◆ **PROBLEM TO WORK ON**
Pull each line holding "agent" out of the entries below.

RECORDED DATA START

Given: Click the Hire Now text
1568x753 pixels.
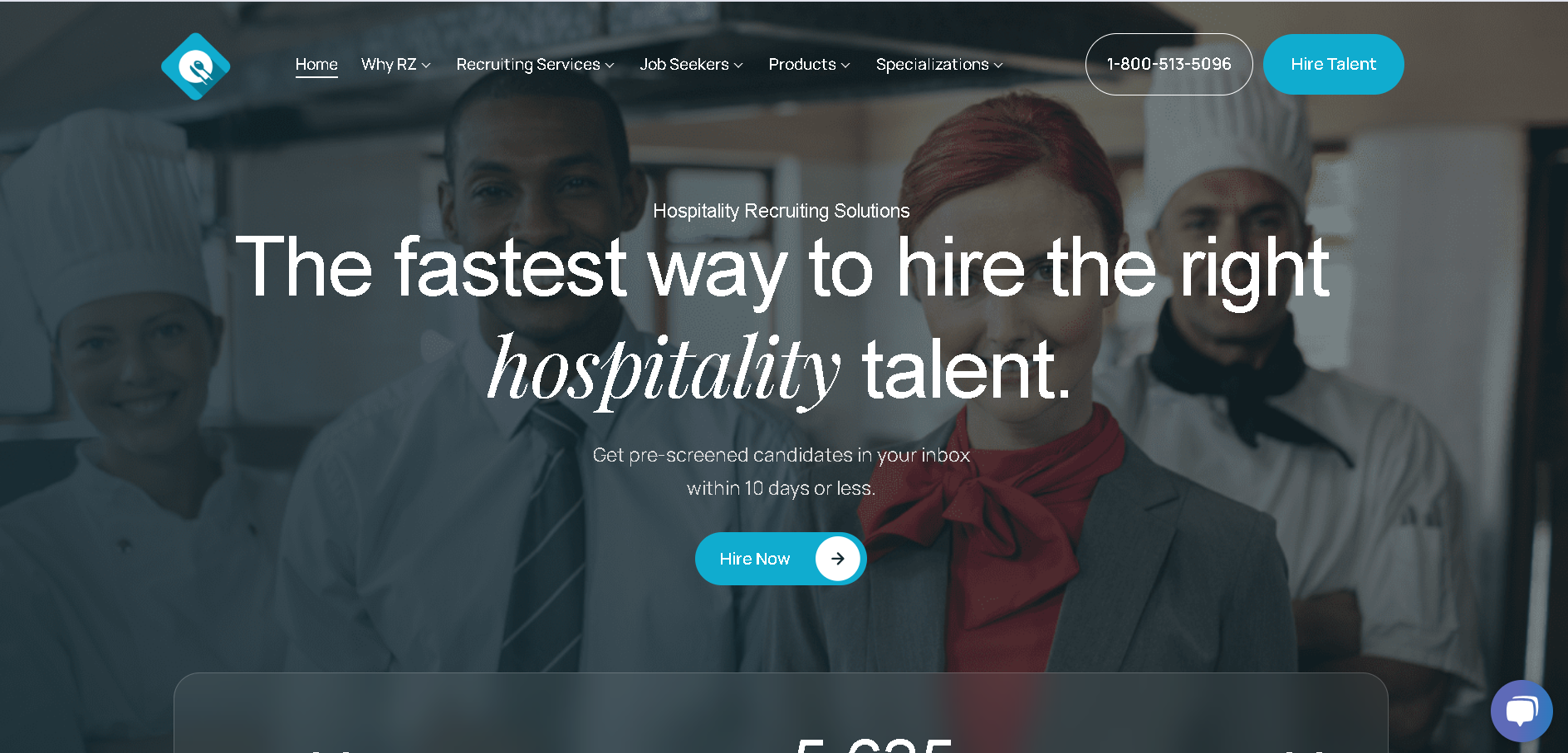Looking at the screenshot, I should click(755, 559).
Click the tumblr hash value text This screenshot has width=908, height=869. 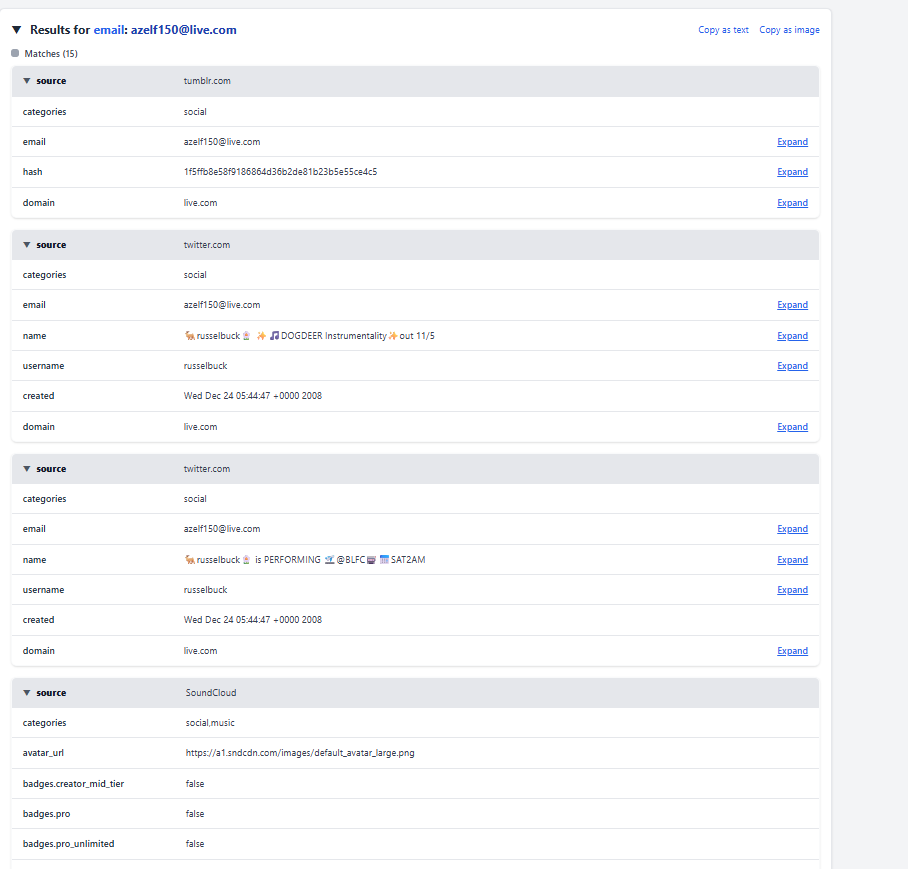pyautogui.click(x=280, y=172)
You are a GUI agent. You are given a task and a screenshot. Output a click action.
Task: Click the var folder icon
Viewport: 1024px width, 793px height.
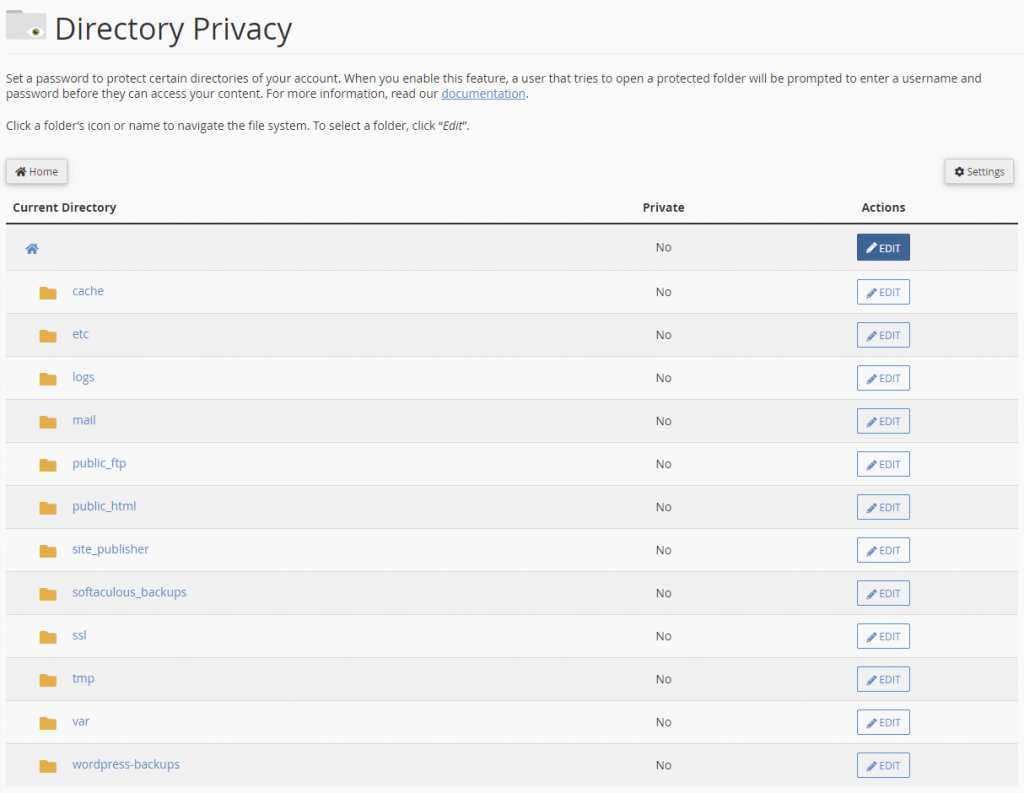(48, 721)
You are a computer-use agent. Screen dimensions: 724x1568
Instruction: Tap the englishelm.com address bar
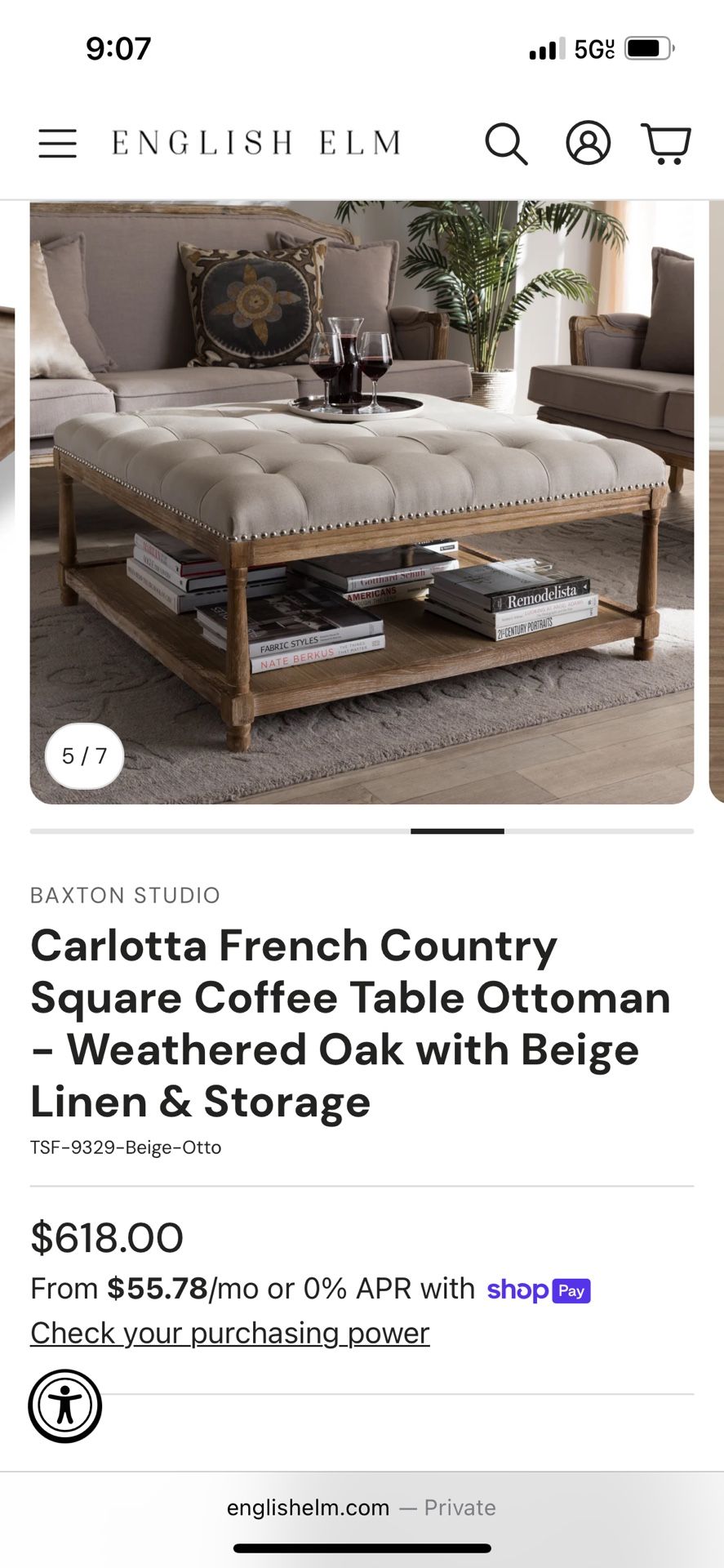click(x=362, y=1508)

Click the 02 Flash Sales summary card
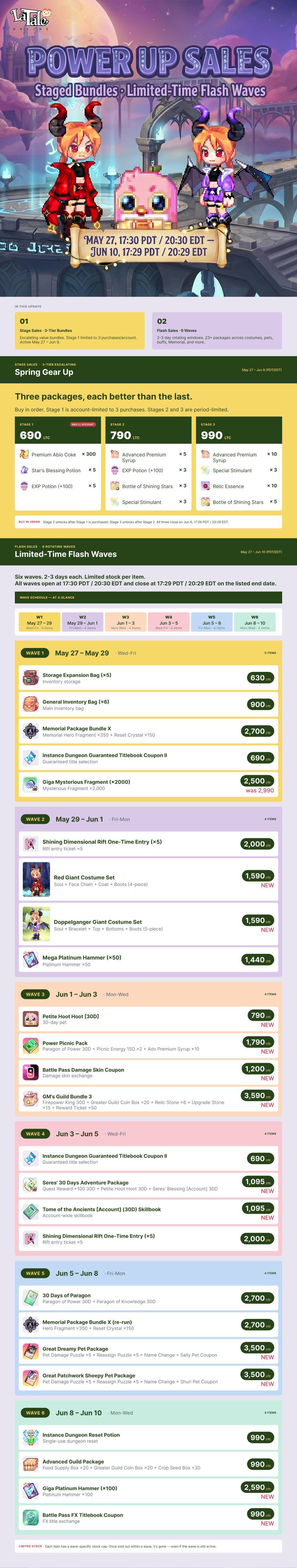pyautogui.click(x=217, y=331)
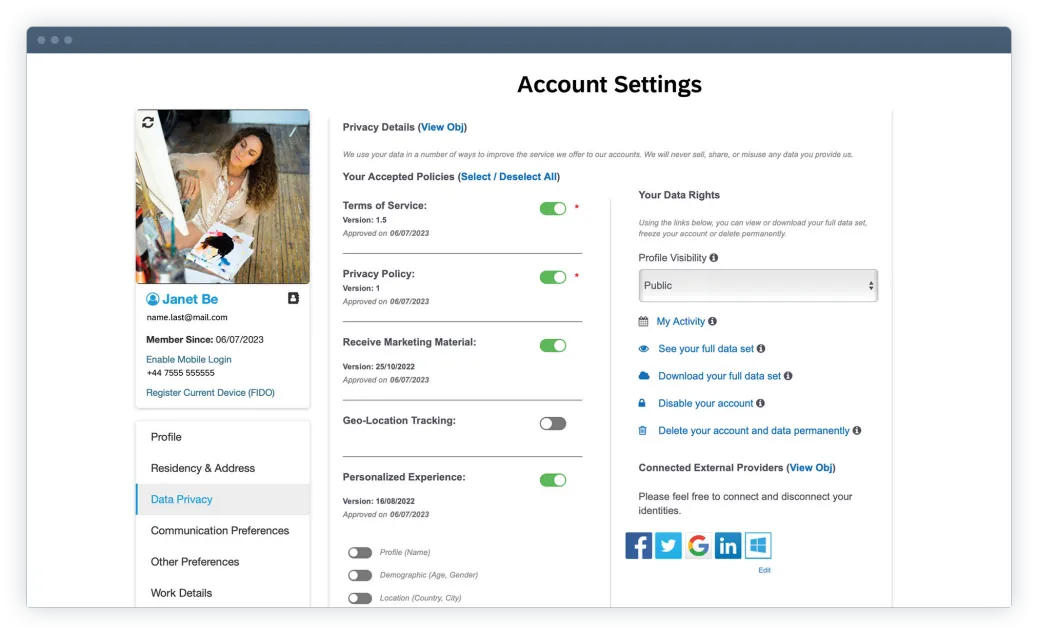The width and height of the screenshot is (1038, 634).
Task: Open the Communication Preferences section
Action: point(220,530)
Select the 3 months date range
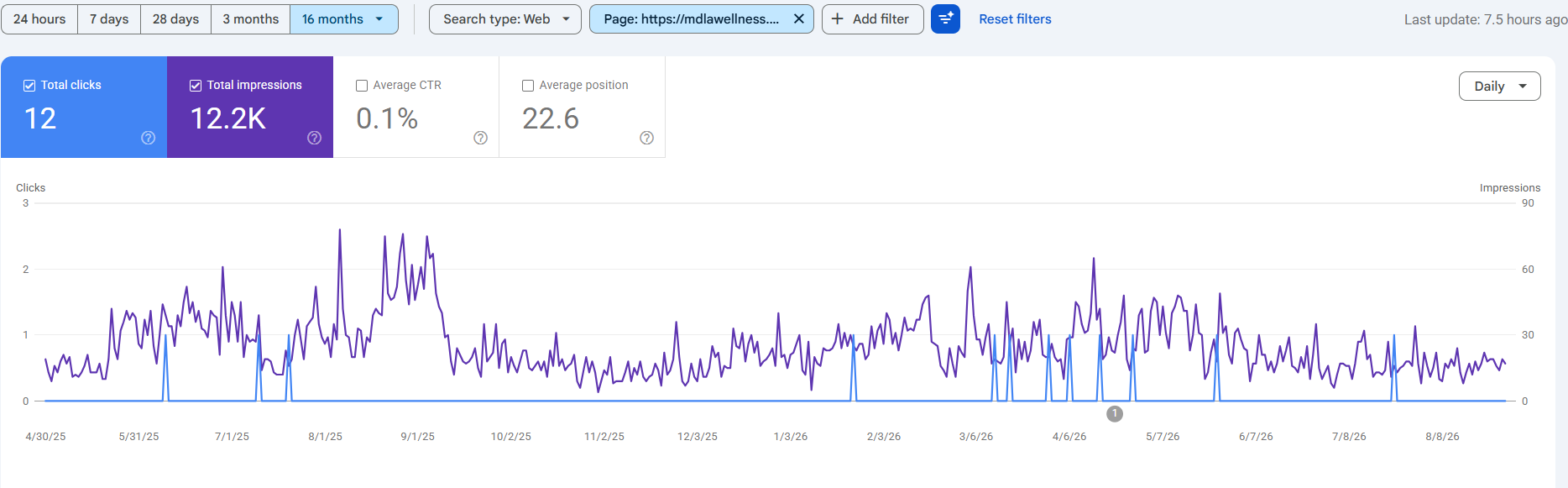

RECORDED DATA END

◆ **TASK SOLUTION**
You are a GUI agent. You are given a task and a screenshot. Output a click action.
You are a computer-use agent. Screen dimensions: 724x1568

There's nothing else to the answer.